    Ho letto la riflessione, ebbene sì, nella vita abbiamo bisogno di certezze: viviamo in un’epoca in cui ne sono rimaste poche. Oggi concetti che prima erano saldi, come “autorità” e “valori”, sono messi quotidianamente in discussione alla quale in un modo o nell’altro ci viene chiesto di partecipare attivamente,
    Molti hanno lottato e sono morti per questa nostra libertà di scelta, per la possibilità di cambiare, di “decidere” per noi ciò che vogliamo.
    Ma oggi è diverso: non ci sono confini. Internet lo dimostra. Non è un testo di un libro che va dall’inizio alla fine, è un ipertesto, dove tutto scorre in maniera “trasversale”, dove nulla ha inizio o fine.
    Anche nella scienza è così: sulle sue scoperte si basa oggi la medicina, ma tra due persone con lo stesso tumore una sopravvive e allora anche il medico si chiede il perché: ed è nata la fisica quantistica, che mette in campo il concetto di “possibilità”.

    Ci muoviamo fluidamente in questo spazio, dove proviamo a tener stretti gli oggetti, che invece si consumano, costringendoci a ripensarci, a cambiare. A riadattarci.

    • arifreflodacasa

      Ciao Silvia,
      grazie per aver condiviso su questo blog il tuo pensiero. Gli oggetti, a cui siamo tanto legati, sono spesso dei simboli.
      Metaforicamente il nostro attaccamento ad essi credo rappresenti la paura di lasciar andare il passato, di perdere le nostre certezze, la Comfort Zone di cui parlavamo. Eppure viviamo in un mondo in continua trasformazione e adattarsi ai cambiamenti è essenziale per viverci al meglio. Questo periodo, tutto ciò che stiamo vivendo, ha destabilizzato tutte le nostre certezze. Ci rende ancor più evidente una realtà che è sempre stata sotto i nostri occhi ma che a volte preferiamo dimenticare: l’estrema imprevedibilità della vita. Ora siamo costretti a rifletterci su, a trovare un modo per adattarci a ciò che sarà e a reinventarci. Sarà difficile ma è pur sempre un’evoluzione interiore che ci renderà più forti e consapevoli.

*Istruzioni*
Copia senza modifiche il testo sulle certezze e il cambiamento, da "Ma oggi è diverso: non" fino a "spesso dei simboli.". I record non hanno alcun ruolo in questa operazione.

*Record forniti*
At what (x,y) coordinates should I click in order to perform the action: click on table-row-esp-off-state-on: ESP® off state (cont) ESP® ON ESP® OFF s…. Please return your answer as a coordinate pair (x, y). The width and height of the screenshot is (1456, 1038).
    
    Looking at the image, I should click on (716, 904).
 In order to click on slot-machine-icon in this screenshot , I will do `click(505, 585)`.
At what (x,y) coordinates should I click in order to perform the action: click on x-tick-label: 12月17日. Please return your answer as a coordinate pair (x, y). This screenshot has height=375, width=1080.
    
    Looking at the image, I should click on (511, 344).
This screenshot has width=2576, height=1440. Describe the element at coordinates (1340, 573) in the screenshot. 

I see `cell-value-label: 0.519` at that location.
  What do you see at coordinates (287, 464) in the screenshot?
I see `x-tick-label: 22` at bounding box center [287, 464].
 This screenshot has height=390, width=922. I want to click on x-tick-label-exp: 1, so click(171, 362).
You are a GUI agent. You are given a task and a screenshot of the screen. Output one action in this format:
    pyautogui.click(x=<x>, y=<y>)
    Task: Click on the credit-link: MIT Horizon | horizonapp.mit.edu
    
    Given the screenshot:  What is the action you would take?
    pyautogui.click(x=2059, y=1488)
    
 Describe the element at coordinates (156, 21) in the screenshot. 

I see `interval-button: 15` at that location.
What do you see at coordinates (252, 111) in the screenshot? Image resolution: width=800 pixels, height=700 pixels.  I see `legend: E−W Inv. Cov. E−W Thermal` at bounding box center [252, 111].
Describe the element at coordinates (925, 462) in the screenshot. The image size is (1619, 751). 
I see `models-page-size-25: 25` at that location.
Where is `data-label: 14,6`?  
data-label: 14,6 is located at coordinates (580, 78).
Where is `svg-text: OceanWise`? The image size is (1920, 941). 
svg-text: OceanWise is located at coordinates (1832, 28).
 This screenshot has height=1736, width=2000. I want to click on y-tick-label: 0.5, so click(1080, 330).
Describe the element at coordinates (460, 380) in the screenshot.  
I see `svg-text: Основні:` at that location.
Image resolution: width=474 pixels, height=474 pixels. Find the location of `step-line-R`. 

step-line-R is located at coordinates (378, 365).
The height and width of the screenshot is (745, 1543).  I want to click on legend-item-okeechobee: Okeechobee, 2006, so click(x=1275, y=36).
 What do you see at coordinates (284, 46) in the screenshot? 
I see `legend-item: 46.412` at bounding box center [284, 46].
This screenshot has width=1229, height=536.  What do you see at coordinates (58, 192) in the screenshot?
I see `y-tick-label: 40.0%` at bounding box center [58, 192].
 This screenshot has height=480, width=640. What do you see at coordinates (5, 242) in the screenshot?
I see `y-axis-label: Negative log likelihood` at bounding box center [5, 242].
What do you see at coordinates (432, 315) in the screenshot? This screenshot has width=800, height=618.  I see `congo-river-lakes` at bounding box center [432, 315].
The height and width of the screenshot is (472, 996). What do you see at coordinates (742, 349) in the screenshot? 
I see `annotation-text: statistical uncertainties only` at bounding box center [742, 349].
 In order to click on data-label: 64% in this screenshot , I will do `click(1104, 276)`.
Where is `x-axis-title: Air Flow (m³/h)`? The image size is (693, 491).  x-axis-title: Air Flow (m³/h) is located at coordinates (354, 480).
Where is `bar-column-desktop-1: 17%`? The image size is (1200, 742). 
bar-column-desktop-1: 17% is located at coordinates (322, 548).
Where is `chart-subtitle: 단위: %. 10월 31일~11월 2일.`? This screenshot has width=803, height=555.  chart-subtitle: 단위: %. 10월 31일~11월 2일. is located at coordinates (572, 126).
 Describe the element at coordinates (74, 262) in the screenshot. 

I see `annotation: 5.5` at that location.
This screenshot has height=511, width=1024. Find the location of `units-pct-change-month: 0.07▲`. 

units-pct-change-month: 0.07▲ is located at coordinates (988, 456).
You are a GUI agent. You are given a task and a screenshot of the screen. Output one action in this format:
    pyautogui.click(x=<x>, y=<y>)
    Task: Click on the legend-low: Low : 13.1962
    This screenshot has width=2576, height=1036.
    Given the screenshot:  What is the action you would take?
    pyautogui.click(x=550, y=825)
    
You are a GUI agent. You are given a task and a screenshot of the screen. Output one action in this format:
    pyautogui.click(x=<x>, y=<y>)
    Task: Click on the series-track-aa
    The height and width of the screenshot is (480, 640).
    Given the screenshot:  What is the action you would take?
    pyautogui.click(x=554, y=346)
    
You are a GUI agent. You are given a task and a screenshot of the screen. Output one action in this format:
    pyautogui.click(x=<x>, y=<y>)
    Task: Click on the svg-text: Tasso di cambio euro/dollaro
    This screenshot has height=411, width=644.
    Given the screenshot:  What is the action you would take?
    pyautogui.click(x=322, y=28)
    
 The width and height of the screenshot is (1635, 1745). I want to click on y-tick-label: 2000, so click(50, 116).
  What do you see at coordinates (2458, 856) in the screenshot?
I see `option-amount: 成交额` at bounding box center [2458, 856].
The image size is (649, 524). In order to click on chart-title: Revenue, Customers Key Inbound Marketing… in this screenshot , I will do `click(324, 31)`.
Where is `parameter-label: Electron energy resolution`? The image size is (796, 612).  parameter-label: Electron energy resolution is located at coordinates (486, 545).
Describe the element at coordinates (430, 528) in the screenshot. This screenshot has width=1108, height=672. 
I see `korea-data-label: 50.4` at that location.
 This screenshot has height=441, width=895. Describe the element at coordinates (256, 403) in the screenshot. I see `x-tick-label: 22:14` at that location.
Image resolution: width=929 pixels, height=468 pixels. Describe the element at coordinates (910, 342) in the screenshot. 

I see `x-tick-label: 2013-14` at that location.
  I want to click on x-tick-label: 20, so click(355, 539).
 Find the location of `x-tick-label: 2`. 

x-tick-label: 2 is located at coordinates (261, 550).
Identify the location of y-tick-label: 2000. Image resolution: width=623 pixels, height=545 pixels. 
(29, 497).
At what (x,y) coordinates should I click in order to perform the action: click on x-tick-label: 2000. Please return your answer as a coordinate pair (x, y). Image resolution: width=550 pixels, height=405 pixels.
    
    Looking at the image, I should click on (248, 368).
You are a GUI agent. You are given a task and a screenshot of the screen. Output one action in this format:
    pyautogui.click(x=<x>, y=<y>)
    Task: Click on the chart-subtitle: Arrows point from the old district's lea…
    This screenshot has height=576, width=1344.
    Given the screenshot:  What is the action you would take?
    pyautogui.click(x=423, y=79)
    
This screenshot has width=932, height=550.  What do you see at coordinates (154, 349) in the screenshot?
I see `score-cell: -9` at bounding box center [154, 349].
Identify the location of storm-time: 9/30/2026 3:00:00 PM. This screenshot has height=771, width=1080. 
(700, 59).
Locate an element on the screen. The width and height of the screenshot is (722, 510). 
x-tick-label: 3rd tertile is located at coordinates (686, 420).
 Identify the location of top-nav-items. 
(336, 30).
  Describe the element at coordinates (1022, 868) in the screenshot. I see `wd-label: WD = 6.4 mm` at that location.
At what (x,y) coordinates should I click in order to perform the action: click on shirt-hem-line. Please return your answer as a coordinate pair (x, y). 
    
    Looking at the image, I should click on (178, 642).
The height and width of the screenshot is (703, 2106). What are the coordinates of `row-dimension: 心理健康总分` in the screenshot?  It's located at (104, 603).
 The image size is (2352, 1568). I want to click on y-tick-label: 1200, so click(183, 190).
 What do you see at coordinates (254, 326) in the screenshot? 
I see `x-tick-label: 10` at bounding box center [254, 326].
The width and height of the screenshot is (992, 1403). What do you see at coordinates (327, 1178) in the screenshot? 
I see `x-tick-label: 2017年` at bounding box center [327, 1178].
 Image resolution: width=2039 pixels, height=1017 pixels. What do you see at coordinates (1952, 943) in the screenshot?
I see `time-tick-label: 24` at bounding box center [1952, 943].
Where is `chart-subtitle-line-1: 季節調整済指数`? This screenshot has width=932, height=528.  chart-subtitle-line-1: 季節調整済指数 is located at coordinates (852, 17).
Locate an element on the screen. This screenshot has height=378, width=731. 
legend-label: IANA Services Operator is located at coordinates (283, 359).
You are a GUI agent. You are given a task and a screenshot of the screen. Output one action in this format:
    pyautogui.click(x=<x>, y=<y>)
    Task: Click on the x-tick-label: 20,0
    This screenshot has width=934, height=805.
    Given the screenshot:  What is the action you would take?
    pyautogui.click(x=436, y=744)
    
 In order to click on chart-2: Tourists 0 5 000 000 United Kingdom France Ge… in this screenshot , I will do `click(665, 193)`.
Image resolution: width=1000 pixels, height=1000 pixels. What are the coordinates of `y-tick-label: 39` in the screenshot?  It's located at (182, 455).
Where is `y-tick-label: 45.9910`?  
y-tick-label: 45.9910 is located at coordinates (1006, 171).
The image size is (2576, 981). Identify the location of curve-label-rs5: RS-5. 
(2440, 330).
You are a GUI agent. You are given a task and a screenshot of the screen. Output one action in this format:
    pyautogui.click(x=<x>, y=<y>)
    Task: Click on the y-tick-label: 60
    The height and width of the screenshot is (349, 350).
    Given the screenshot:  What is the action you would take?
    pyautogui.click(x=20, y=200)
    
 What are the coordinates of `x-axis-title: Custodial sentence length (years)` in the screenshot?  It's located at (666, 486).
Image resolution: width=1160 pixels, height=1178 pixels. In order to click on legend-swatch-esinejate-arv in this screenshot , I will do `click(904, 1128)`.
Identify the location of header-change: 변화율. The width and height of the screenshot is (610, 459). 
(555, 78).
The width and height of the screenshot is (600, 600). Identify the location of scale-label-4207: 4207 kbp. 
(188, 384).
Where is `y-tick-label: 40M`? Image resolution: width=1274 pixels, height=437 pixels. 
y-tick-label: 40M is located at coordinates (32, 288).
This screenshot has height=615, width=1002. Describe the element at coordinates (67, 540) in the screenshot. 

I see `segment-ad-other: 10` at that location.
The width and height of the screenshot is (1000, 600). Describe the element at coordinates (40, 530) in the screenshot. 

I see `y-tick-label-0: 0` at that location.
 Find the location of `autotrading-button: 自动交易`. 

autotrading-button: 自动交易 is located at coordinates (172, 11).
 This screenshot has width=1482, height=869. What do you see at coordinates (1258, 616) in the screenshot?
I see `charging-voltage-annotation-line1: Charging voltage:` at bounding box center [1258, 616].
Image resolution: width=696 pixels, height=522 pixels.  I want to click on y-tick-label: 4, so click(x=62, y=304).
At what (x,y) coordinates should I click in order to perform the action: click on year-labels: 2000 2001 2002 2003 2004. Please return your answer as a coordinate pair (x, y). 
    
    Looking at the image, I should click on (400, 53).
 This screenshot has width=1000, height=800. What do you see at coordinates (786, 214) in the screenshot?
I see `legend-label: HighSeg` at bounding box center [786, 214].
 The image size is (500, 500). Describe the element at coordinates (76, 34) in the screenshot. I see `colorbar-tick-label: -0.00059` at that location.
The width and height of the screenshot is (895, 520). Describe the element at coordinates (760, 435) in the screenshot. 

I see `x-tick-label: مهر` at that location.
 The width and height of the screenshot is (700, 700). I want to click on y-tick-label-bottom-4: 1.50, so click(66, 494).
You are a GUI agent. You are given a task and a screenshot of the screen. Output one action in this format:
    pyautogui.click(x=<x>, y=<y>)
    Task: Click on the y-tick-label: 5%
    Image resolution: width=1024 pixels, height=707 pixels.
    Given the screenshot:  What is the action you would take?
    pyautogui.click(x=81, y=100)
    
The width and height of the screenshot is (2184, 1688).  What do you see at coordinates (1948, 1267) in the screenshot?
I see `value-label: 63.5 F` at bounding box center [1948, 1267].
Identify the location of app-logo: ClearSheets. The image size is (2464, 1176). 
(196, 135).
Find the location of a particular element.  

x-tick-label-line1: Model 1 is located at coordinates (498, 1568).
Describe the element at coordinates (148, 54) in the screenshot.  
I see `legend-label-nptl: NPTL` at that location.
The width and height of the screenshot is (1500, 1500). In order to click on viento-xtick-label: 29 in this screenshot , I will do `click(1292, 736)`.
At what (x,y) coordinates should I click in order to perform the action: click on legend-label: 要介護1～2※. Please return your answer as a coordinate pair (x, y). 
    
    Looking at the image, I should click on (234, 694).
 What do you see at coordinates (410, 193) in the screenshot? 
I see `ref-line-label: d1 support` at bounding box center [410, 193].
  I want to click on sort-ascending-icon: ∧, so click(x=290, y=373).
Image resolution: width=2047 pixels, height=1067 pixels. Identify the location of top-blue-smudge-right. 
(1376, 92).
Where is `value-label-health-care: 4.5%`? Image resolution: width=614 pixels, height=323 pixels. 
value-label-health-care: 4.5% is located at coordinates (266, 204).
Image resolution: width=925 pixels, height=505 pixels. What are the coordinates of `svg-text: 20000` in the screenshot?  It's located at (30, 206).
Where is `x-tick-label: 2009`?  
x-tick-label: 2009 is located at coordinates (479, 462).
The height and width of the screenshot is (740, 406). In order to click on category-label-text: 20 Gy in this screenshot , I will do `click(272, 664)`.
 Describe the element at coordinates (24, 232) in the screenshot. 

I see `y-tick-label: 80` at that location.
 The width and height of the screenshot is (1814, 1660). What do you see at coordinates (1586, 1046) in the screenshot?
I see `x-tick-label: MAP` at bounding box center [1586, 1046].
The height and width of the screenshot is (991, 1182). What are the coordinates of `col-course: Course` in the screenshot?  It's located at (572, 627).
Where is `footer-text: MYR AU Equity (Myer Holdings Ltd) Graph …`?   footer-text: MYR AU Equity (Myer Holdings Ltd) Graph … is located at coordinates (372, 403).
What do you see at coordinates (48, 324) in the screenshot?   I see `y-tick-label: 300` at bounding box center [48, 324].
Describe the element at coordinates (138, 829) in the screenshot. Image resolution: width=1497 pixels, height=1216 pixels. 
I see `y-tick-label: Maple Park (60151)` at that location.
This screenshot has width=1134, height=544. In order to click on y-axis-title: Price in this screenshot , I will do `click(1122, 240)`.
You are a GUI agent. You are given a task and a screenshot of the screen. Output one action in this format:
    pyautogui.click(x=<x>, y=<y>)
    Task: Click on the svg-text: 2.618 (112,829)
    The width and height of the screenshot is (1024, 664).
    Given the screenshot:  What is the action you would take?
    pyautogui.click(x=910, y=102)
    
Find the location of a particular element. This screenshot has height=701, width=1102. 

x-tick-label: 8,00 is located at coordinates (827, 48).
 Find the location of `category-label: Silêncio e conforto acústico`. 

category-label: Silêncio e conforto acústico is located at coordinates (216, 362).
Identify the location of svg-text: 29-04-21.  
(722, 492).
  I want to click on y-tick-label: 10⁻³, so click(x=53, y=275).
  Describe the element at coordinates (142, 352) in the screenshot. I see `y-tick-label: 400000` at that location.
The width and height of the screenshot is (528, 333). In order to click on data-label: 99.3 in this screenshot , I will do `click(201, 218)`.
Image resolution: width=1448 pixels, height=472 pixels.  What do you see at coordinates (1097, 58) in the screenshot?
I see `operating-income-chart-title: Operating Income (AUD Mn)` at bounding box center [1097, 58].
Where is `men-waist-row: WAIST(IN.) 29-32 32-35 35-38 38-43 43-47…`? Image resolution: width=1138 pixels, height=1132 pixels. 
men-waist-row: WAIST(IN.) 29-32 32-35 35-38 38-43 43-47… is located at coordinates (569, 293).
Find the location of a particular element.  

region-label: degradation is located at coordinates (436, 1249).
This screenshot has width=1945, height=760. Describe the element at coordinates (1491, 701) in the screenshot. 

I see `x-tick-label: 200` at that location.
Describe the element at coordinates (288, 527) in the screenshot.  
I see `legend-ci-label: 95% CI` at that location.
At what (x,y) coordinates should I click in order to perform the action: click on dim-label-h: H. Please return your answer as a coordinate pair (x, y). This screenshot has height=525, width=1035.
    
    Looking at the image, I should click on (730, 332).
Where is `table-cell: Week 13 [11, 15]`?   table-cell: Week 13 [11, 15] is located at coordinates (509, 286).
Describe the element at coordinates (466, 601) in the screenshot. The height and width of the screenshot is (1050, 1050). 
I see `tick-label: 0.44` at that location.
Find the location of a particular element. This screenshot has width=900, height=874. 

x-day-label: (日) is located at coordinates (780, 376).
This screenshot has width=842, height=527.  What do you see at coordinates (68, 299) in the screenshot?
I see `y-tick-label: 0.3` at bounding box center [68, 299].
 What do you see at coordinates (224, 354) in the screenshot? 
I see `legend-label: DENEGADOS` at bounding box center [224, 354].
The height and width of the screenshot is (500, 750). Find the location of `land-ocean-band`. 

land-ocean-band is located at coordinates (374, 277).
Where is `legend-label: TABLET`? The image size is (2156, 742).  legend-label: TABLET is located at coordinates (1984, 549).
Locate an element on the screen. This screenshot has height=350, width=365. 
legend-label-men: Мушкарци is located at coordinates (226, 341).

*Soluzione*
Ma oggi è diverso: non ci sono confini. Internet lo dimostra. Non è un testo di un libro che va dall’inizio alla fine, è un ipertesto, dove tutto scorre in maniera “trasversale”, dove nulla ha inizio o fine.
    Anche nella scienza è così: sulle sue scoperte si basa oggi la medicina, ma tra due persone con lo stesso tumore una sopravvive e allora anche il medico si chiede il perché: ed è nata la fisica quantistica, che mette in campo il concetto di “possibilità”.

    Ci muoviamo fluidamente in questo spazio, dove proviamo a tener stretti gli oggetti, che invece si consumano, costringendoci a ripensarci, a cambiare. A riadattarci.

    • arifreflodacasa

      Ciao Silvia,
      grazie per aver condiviso su questo blog il tuo pensiero. Gli oggetti, a cui siamo tanto legati, sono spesso dei simboli.